Canine yeast infections in the ear cause swelling, itching and pain. You may also see discharge oozing from the infected ear. While cleaning the ear, you will notice a sticky, waxy substance in the ear. This infection can be caused by dirty ears or because of a food allergy. First, focus on treating the infection, and then find out if the infection was caused by your dog's diet.
Ear Washes And Drops
Canine yeast infections need to be diagnosed by a vet, as the yeast infection symptoms may resemble symptoms for other ear ailments. The vet will prescribe a treatment plan, which may include an ear wash and ear drops to destroy the growing yeast.

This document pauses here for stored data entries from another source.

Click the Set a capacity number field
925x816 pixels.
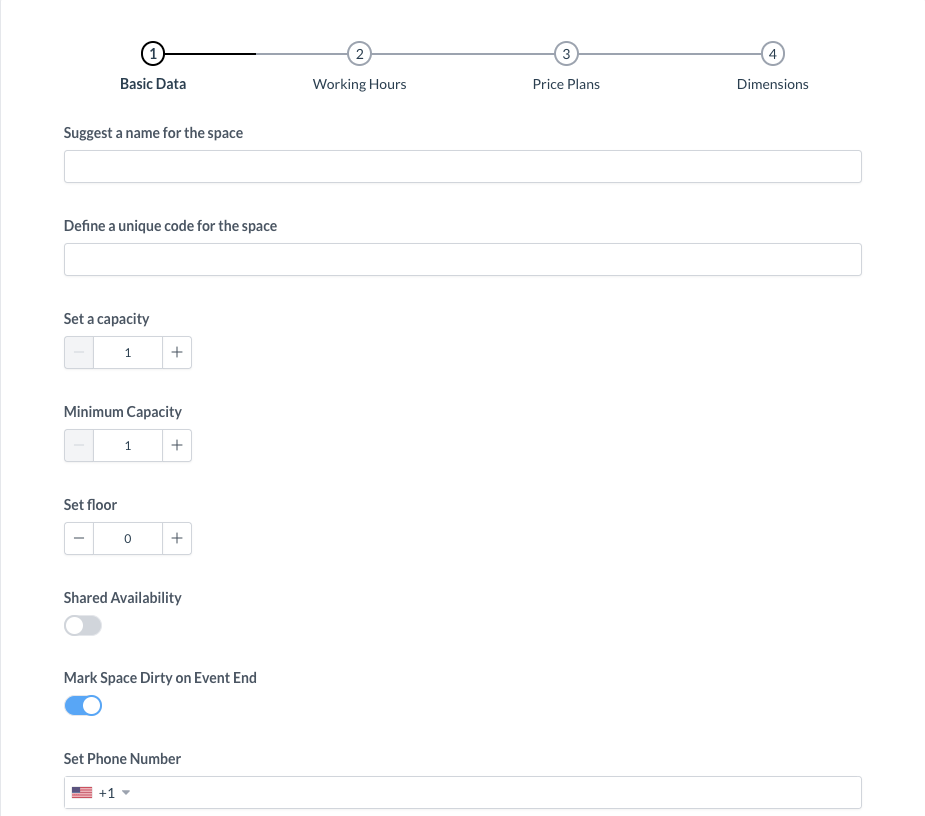click(x=127, y=352)
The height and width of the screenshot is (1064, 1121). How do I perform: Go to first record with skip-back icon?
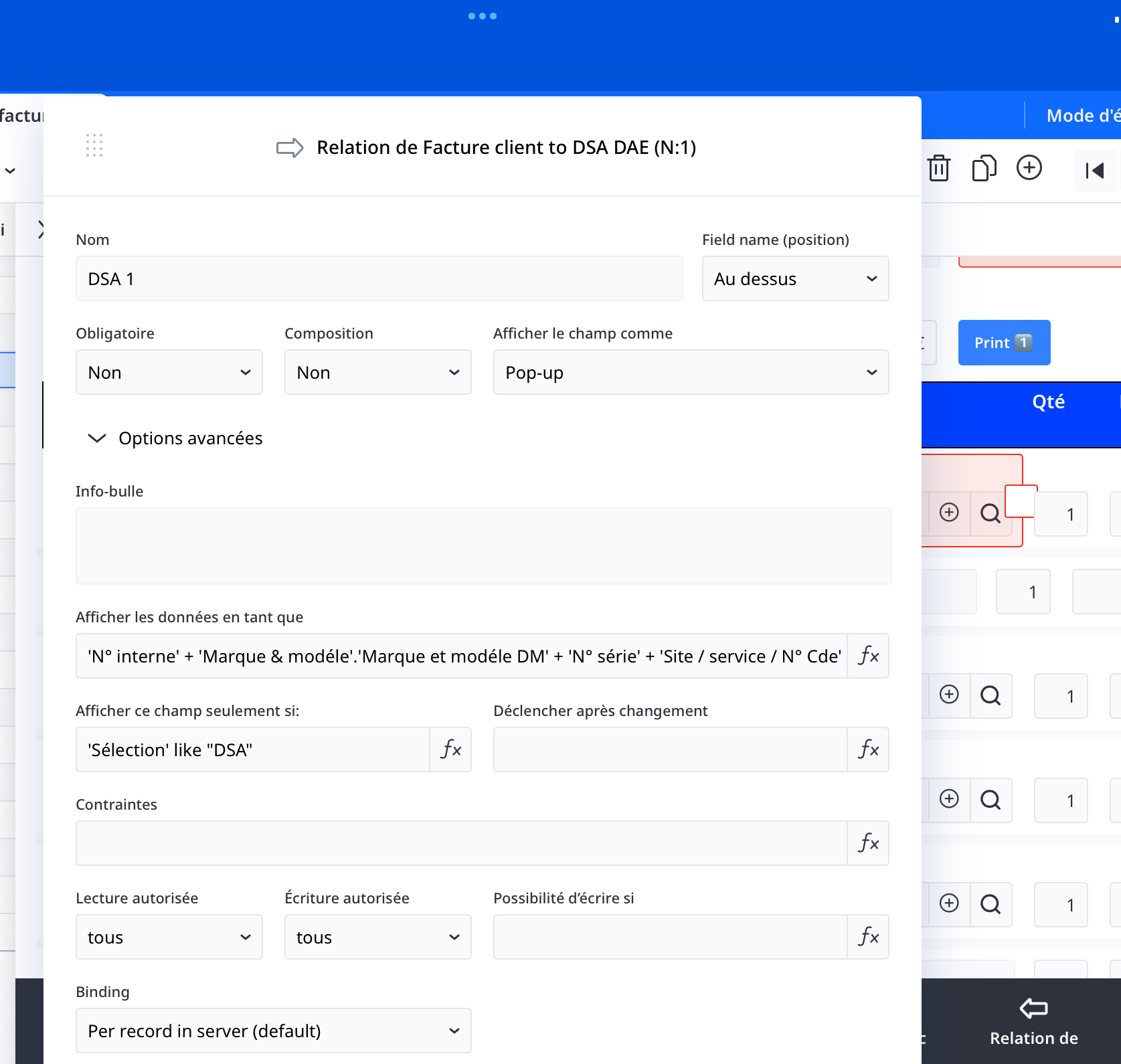(1095, 171)
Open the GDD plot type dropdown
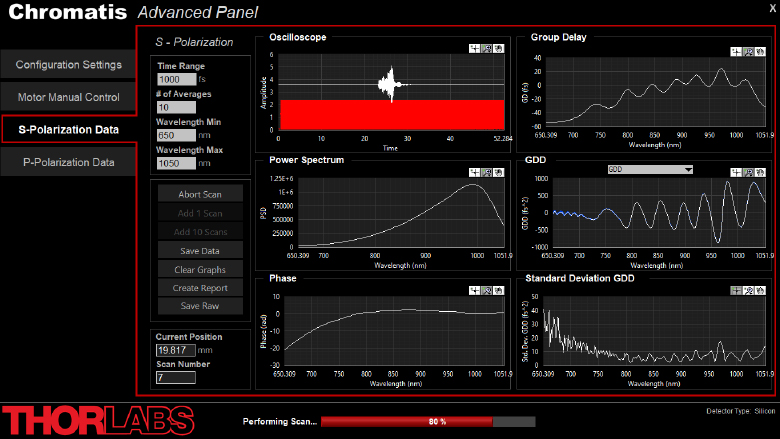 click(650, 170)
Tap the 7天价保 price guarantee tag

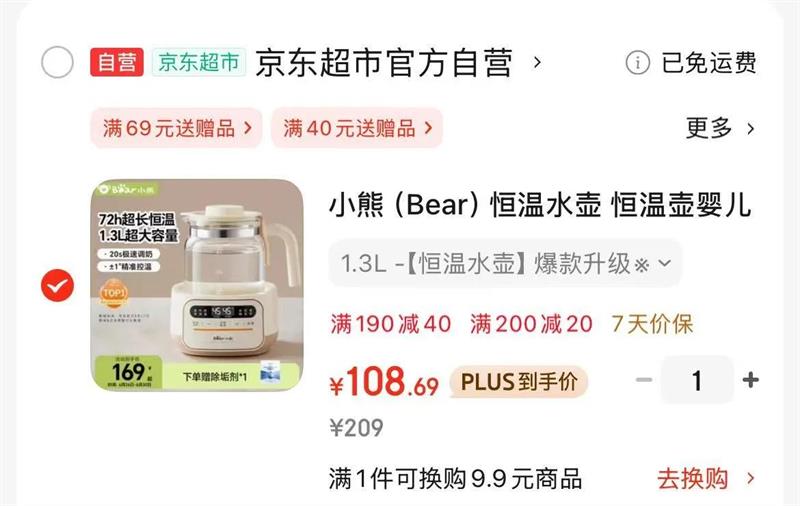(x=653, y=324)
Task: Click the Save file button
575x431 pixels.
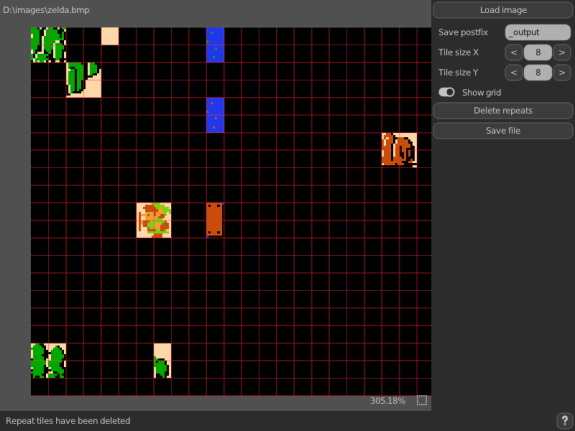Action: pyautogui.click(x=503, y=131)
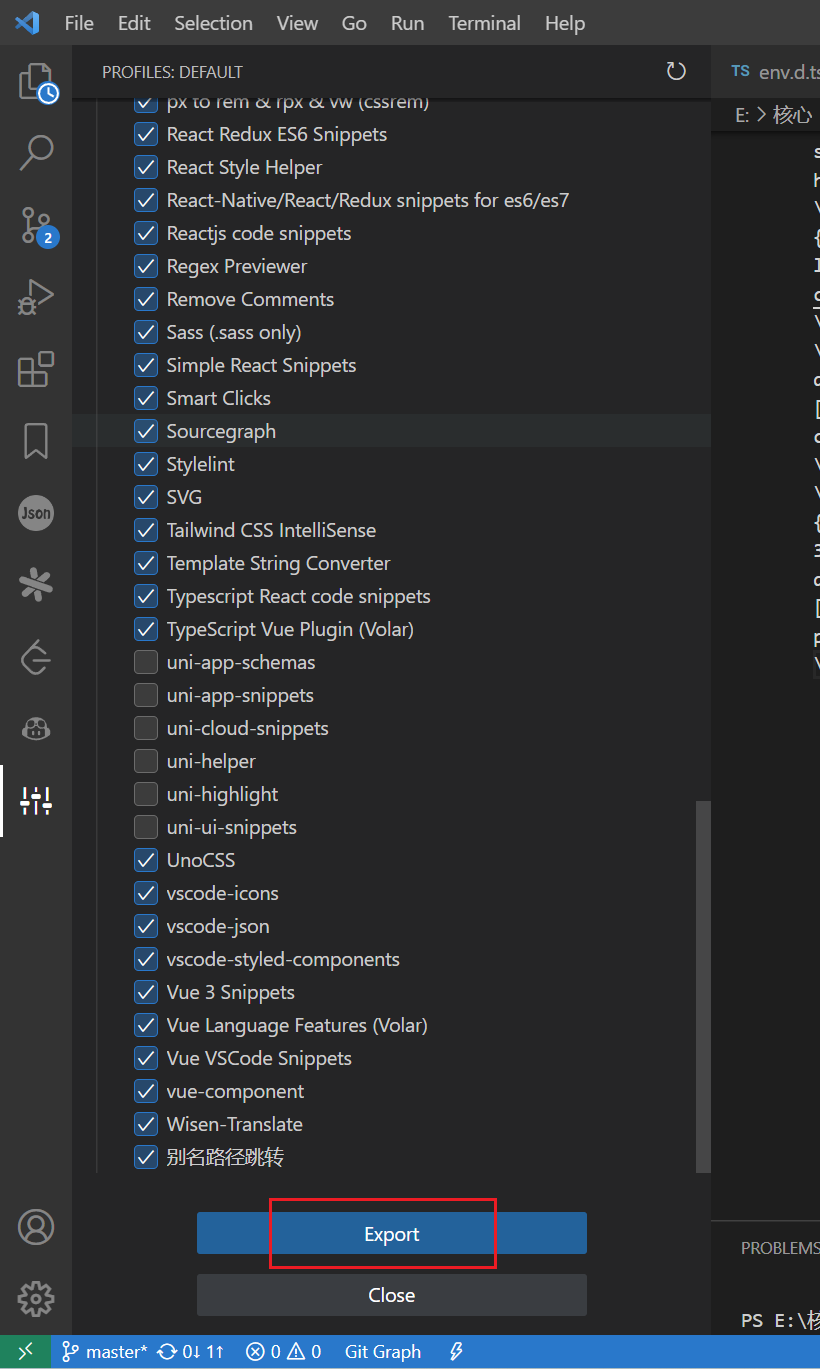820x1369 pixels.
Task: Expand the 核心 breadcrumb in editor
Action: [x=793, y=113]
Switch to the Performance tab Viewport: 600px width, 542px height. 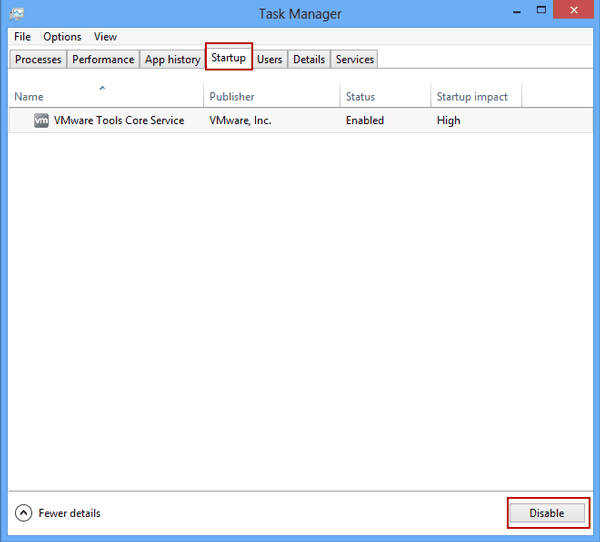click(x=103, y=59)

If your dog is prescribed an ear wash and two different drops, you must wait for some time between the three treatments. Treatments are often prescribed twice per day. Douse the ear with the ear wash. Allow the dog to shake its head, which should loosen up the yeasty matter in the ear canal. Wait for 10 minutes to a half hour, depending on the type of wash prescribed. Add one set of ear drops.
Depending on the type of drops prescribed and the size of the dog's ear, you may have to get 8 to 10 drops into the ear. If a second set of drops is also prescribed, wait 10 minutes to allow the first set of drops to dry, and then add the second set of drops. You may also be prescribed oral antibiotics, and the antibiotics should be given pursuant to the vet's instructions.

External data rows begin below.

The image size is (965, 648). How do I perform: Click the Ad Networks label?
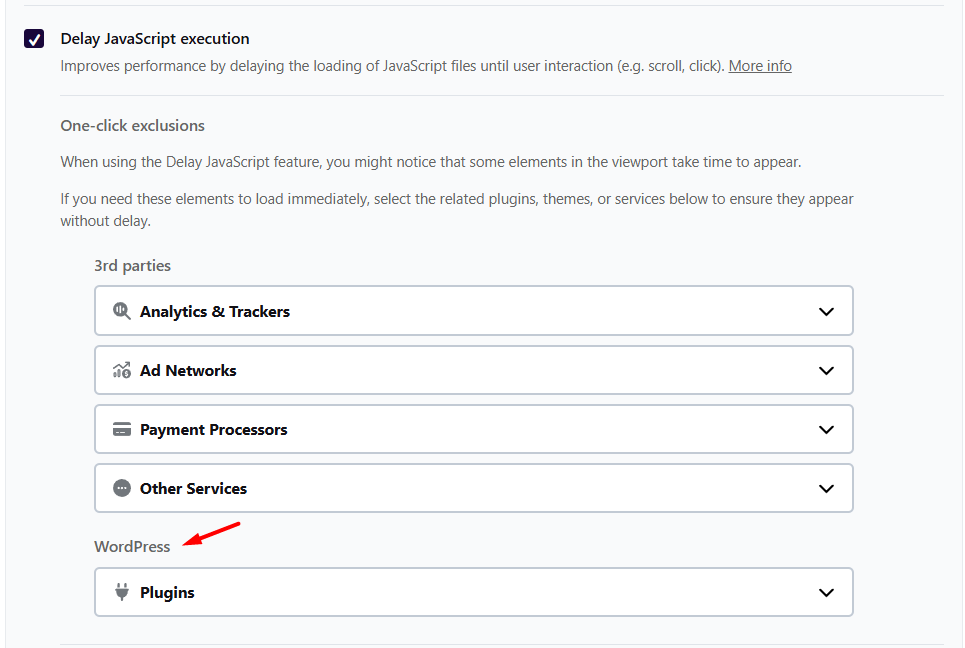pyautogui.click(x=188, y=370)

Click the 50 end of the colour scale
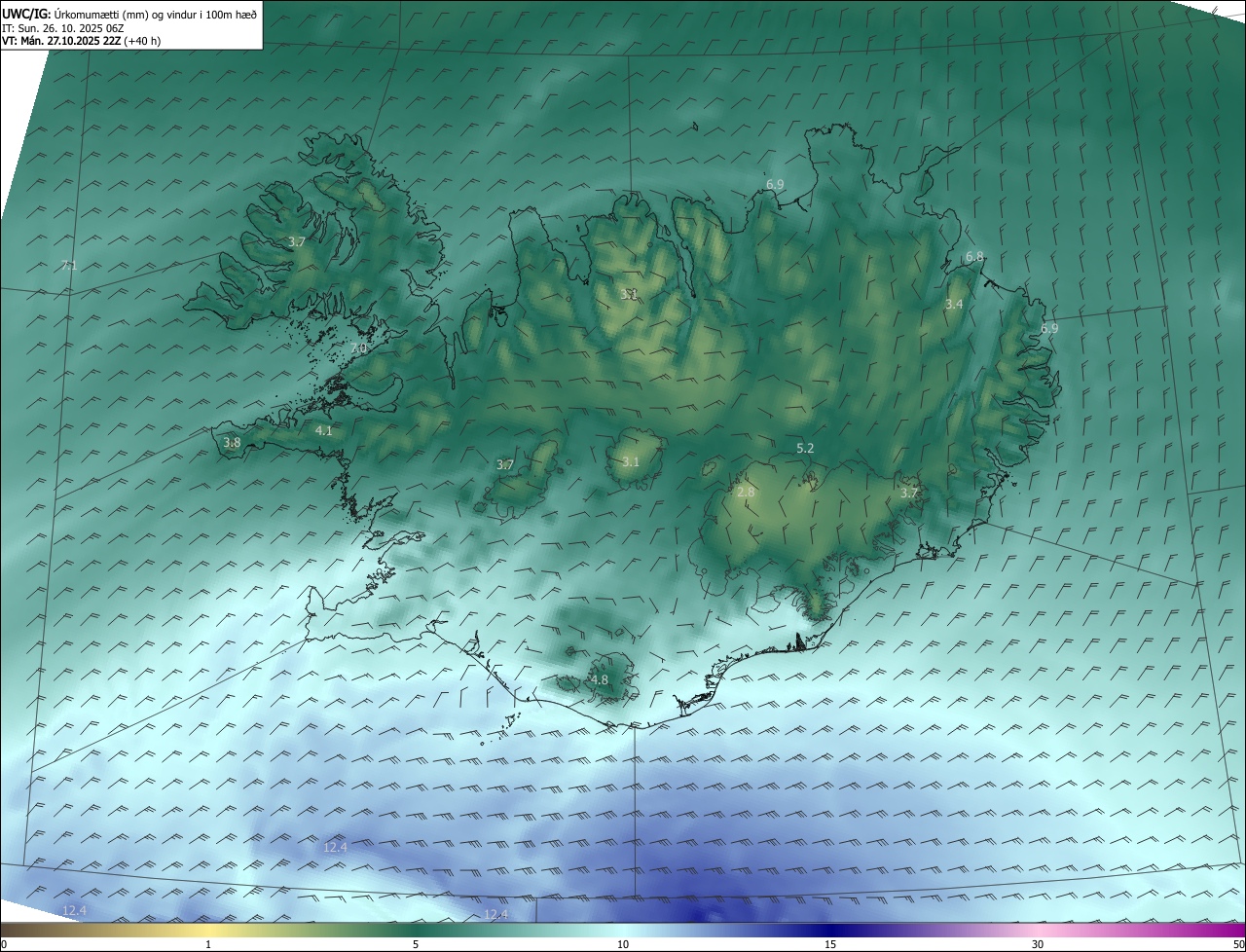(1237, 944)
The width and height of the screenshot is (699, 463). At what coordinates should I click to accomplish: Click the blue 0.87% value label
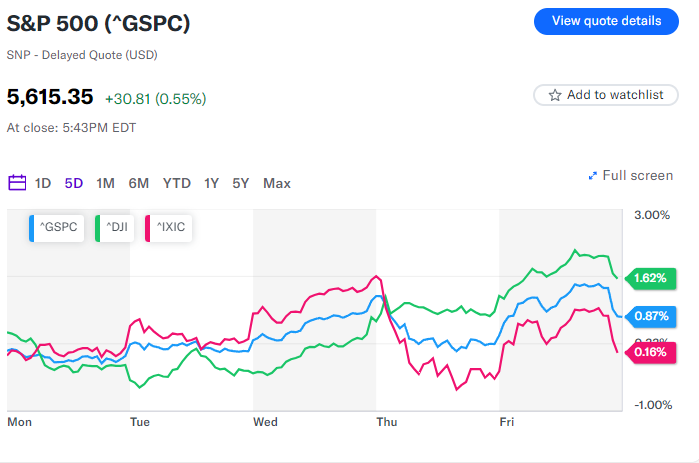pos(649,316)
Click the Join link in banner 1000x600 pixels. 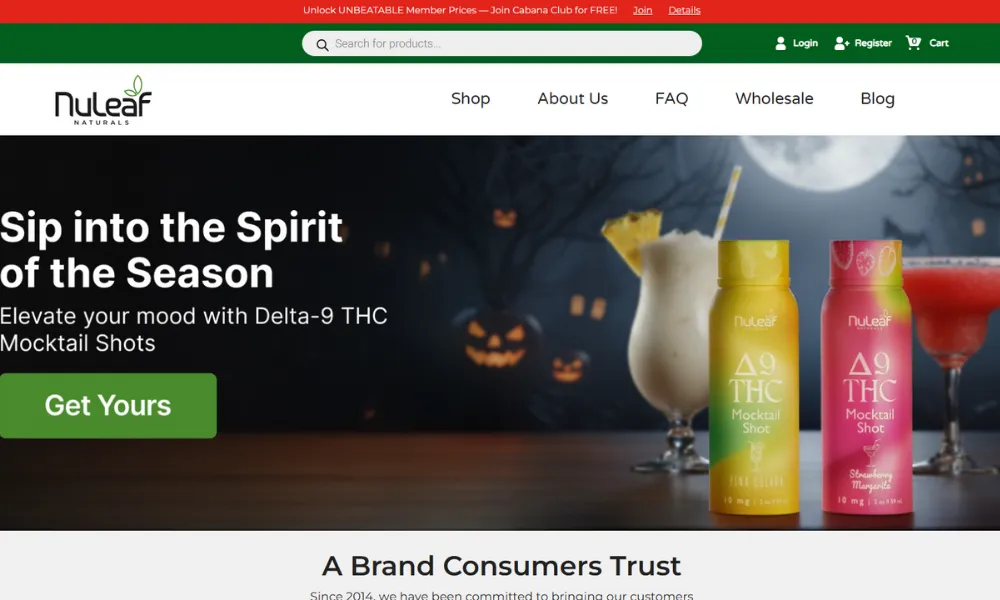point(642,10)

Yeast Infections And Food Allergies
A food allergy is a common culprit of canine yeast infections. If the vet determines that a food allergy is the contributing factor of the yeast infection, change the dog's diet. If you feed kibble, change to a kibble without grains. If you feed raw or cooked, and there are grains in the dog's diet, remove grains. If the condition does not improve after removing grains, put the dog on an elimination diet. Start by feeding only one protein. If the condition improves or does not get worse, add another protein. Keep adding proteins. When you add a protein, and the condition re-appears or worsens, remove that protein from the dog's diet.
You can also have an allergy test done at the vet. Though the test is expensive, if the dog is on kibble, it may be worth it to determine which ingredient in the kibble is contributing to the yeast infection. Common allergens include wheat and other grains and flaxseed oil.